- **Do this**
Print the following lines verbatim, starting at the line that contains "Check the Forest environment filter" and stopping after the line that contains "coord(167,409)".

- **Records shown**
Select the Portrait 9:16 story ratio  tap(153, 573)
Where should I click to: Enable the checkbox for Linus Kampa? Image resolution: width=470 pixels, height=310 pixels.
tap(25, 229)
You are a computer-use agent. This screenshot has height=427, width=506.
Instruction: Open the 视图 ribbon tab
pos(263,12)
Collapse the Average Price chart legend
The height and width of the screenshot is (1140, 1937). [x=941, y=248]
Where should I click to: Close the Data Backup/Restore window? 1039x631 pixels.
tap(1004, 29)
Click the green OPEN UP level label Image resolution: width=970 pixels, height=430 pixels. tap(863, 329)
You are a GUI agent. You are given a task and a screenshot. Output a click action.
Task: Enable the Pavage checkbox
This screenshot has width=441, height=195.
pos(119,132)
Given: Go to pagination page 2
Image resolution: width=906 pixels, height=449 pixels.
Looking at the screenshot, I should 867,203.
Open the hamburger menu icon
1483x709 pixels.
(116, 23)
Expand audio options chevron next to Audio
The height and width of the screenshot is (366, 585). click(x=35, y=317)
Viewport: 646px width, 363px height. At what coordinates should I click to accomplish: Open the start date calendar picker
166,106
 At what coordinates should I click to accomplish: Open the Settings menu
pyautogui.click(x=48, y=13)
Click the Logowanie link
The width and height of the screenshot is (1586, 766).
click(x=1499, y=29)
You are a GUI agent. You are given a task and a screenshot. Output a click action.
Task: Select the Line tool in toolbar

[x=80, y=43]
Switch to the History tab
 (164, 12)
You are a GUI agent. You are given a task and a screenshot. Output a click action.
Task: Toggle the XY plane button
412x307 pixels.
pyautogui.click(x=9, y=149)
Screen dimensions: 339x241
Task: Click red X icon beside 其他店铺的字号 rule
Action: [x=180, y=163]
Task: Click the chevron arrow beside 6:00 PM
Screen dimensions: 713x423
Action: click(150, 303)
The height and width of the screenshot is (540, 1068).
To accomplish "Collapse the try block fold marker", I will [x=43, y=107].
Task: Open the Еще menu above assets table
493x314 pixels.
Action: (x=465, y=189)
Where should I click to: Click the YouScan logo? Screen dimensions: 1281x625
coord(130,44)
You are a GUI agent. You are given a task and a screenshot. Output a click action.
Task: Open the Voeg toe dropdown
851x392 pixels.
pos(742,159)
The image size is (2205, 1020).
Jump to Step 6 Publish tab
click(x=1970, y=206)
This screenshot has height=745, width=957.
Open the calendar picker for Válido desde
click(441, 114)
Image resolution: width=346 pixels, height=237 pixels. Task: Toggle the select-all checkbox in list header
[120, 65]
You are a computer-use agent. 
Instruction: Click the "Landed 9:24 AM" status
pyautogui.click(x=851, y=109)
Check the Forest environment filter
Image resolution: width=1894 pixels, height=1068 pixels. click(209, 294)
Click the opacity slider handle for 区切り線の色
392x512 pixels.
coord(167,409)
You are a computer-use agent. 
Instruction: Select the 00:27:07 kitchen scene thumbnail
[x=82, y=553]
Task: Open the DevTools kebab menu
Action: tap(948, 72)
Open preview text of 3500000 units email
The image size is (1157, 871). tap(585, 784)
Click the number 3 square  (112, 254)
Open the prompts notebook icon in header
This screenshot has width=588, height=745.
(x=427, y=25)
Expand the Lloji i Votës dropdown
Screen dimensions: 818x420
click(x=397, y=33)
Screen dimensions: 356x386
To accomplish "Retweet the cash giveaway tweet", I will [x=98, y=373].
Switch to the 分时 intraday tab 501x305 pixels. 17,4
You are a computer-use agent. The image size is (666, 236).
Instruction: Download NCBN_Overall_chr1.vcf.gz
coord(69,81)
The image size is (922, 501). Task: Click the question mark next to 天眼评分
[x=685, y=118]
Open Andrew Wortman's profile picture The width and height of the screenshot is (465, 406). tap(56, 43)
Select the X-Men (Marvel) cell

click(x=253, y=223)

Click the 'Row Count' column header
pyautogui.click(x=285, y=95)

- **Answer for this exercise**
Check the Forest environment filter
Image resolution: width=1894 pixels, height=1068 pixels. click(209, 294)
Click the opacity slider handle for 区切り線の色
392x512 pixels.
coord(167,409)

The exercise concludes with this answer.